- What you will do:
a) Write out the Mega G+ racing thread again, everything from "The RFI filter" down to "bit of lead.", substituting "tungsten" for "lead".
b) Summarize the Mega G+ racing thread in two sentences.

- Extract provided:
# mega-g+ tweak for racing



## slotking (May 27, 2008)

success
I removed the NSA tracking device off a mega-g+ and tweaked the endbell.
I should have the video in the libary soon
it was kind of fun


----------



## slotking (May 27, 2008)

video's are done


----------



## LDThomas (Nov 30, 1999)

Exactly what I am looking for! Can't wait to see the vids.


----------



## LDThomas (Nov 30, 1999)

They answered all my questions. Thanks.


----------



## slotking (May 27, 2008)

great

it was fun wondering if I would break it or not!


----------



## LDThomas (Nov 30, 1999)

Is it faster without the NSA tracking device?


----------



## slotking (May 27, 2008)

I think so, I do not think my brush tweak added that much of a jump.

I should have tested before I tweaked it.

I want to bet back on the track before I play with the arm and magnets
I am curious how balanced the arm is
I also wonder if any of the gravity car can motors will fit the car?


----------



## LDThomas (Nov 30, 1999)

Balancing the arm is what I am wanting to do, I needed to find out how to get everything apart.


----------



## slotking (May 27, 2008)

cool
it looks like you can do it, and leave the board attached


----------



## LDThomas (Nov 30, 1999)

slotking said:


> it looks like you can do it, and leave the board attached


That is my plan. :thumbsup:


----------



## slotking (May 27, 2008)

do not forget to tweak them brush springs:wave::thumbsup:


----------



## XracerHO (Feb 6, 2008)

Your video's are great, keep making them & Thanks for sharing! ..RL


----------



## Rich Dumas (Sep 3, 2008)

The RFI filter should not detract from performance beyond adding weight and possibly making it difficult to get some bodies low enough on the chassis. The Mega G+ has no magnetic downforce at the front of the car because of the closed can motor. A little extra weight at the front of the car might not hurt. If I had removed the filter I might be tempted to add a bit of lead.
I do have some N20 can motors with yellow endbells that have a lot more power than the Mega G+ motors, I run those at 12 volts, I am not certain that they would stand up to 18+ volts for long, even though they have carbon motor brushes. Many can motors have feeler type motor brushes that will quickly wear out the commutator at higher voltages.


----------

Source data:
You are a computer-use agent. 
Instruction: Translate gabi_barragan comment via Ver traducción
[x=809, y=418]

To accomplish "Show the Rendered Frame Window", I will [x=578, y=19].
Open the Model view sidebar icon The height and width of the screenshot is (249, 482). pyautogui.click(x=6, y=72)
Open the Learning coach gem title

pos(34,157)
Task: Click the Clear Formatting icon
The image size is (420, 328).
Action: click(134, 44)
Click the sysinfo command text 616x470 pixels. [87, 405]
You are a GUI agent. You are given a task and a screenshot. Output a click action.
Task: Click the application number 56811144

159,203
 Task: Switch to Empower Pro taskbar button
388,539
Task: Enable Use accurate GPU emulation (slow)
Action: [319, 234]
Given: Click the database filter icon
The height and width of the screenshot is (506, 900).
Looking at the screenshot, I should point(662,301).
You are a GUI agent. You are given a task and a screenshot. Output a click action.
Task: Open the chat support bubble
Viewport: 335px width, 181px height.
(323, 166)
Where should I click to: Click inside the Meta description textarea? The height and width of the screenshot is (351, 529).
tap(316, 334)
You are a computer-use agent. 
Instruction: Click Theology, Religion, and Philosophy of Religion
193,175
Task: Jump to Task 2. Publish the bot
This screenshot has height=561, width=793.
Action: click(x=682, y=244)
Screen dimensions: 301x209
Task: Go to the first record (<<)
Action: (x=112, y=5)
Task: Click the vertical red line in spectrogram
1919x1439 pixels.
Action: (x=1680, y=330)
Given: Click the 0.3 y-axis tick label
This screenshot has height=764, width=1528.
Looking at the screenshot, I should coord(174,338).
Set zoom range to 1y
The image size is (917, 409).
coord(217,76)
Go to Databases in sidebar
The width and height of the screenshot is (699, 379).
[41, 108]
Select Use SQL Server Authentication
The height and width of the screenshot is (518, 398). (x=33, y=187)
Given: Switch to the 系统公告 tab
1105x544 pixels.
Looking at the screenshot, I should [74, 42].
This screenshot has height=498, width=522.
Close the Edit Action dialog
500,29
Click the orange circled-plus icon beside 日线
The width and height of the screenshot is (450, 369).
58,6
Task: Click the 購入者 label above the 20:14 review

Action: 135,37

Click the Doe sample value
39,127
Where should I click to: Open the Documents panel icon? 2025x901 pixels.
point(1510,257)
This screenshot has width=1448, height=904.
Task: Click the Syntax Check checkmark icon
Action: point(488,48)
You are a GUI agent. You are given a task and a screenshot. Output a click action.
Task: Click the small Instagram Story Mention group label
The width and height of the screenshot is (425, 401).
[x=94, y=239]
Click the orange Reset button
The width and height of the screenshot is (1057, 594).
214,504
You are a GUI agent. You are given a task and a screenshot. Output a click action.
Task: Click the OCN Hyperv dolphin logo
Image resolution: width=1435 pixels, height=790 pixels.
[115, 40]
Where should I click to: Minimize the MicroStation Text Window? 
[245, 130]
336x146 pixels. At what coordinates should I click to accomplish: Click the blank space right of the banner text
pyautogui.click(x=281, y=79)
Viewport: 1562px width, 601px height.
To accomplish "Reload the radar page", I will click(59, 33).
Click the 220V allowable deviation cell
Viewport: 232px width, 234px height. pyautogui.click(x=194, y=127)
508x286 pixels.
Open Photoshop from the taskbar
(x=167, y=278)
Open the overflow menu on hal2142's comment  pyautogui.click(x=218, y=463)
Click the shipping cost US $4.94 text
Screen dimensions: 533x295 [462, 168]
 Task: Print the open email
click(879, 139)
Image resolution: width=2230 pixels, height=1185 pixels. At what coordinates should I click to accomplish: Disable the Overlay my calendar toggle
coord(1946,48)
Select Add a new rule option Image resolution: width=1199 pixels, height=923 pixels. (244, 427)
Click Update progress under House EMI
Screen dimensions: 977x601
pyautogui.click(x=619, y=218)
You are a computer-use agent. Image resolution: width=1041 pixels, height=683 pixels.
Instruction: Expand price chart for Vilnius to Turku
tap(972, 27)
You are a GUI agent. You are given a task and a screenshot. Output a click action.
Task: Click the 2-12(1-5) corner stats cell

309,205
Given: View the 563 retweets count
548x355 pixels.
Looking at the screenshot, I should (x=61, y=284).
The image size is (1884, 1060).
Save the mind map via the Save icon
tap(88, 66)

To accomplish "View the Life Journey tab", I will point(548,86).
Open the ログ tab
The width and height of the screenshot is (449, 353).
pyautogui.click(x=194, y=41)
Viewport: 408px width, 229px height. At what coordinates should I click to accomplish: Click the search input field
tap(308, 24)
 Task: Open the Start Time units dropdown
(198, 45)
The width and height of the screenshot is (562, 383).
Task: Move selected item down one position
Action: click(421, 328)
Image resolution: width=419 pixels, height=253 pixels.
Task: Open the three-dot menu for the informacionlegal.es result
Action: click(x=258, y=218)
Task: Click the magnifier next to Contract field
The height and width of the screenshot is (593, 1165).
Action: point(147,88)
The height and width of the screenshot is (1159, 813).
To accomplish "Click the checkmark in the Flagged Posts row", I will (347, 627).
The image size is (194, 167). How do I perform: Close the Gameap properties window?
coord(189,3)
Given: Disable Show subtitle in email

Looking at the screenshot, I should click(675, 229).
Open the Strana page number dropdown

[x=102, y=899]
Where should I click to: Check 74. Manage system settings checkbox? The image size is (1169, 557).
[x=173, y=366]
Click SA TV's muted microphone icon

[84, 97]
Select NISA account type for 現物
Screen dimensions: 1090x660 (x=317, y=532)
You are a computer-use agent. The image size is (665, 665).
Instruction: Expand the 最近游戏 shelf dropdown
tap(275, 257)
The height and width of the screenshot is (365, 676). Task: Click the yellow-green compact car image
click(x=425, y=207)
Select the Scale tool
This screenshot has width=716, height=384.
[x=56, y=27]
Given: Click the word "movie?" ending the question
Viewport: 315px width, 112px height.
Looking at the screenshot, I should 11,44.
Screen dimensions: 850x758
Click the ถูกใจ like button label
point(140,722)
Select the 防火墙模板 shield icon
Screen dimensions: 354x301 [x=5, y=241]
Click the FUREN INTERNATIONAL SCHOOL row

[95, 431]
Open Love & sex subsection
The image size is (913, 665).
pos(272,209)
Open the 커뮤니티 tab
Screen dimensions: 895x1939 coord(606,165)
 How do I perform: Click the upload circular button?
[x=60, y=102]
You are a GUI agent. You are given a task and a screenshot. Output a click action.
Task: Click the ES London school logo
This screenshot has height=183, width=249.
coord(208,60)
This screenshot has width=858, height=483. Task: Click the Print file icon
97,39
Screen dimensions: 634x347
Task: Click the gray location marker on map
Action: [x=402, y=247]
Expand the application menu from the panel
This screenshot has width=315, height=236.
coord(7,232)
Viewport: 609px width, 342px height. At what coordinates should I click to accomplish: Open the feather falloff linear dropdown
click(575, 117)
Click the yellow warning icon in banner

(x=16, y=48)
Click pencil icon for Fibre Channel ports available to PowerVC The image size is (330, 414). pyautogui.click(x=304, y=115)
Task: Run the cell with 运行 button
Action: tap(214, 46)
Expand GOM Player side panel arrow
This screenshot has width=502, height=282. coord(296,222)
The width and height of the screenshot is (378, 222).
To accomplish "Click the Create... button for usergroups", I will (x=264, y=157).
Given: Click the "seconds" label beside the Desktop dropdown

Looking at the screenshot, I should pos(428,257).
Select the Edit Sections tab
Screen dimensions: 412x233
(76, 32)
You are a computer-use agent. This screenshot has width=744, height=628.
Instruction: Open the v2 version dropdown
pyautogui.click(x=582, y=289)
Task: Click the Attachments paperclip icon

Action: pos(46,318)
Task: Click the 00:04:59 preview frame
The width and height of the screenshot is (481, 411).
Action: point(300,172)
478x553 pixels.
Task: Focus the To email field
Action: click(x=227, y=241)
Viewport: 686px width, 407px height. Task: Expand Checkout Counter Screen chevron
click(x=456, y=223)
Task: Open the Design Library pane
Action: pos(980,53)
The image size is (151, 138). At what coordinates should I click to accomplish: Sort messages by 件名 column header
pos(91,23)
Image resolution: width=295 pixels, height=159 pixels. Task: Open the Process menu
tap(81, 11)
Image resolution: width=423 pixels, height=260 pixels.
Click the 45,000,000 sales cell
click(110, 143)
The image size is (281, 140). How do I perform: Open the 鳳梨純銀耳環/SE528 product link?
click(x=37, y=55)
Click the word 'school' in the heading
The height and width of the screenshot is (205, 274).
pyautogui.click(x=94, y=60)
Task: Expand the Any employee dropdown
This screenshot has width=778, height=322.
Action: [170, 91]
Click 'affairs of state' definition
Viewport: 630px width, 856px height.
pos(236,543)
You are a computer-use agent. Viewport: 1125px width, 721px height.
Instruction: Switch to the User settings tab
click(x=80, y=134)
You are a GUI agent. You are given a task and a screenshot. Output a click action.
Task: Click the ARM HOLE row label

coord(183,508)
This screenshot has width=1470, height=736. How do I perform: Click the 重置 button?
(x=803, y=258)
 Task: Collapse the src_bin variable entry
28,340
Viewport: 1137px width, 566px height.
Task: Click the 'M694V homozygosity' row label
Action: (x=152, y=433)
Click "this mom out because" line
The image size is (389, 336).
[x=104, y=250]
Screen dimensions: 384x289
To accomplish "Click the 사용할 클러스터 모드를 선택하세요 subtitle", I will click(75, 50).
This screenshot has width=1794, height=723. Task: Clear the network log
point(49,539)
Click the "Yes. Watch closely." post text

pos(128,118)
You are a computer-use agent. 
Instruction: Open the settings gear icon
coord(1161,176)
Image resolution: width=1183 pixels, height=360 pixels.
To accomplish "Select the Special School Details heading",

- Answers below:
a)
The RFI filter should not detract from performance beyond adding weight and possibly making it difficult to get some bodies low enough on the chassis. The Mega G+ has no magnetic downforce at the front of the car because of the closed can motor. A little extra weight at the front of the car might not hurt. If I had removed the filter I might be tempted to add a bit of tungsten.

b) After removing the NSA tracking device from a Mega G+ and tweaking its endbell and brushes, slotking posted videos and said the car seemed faster. Rich Dumas replied that the RFI filter should not hurt performance beyond adding weight and possibly keeping some bodies from sitting low, and noted that the car has no magnetic downforce at the front.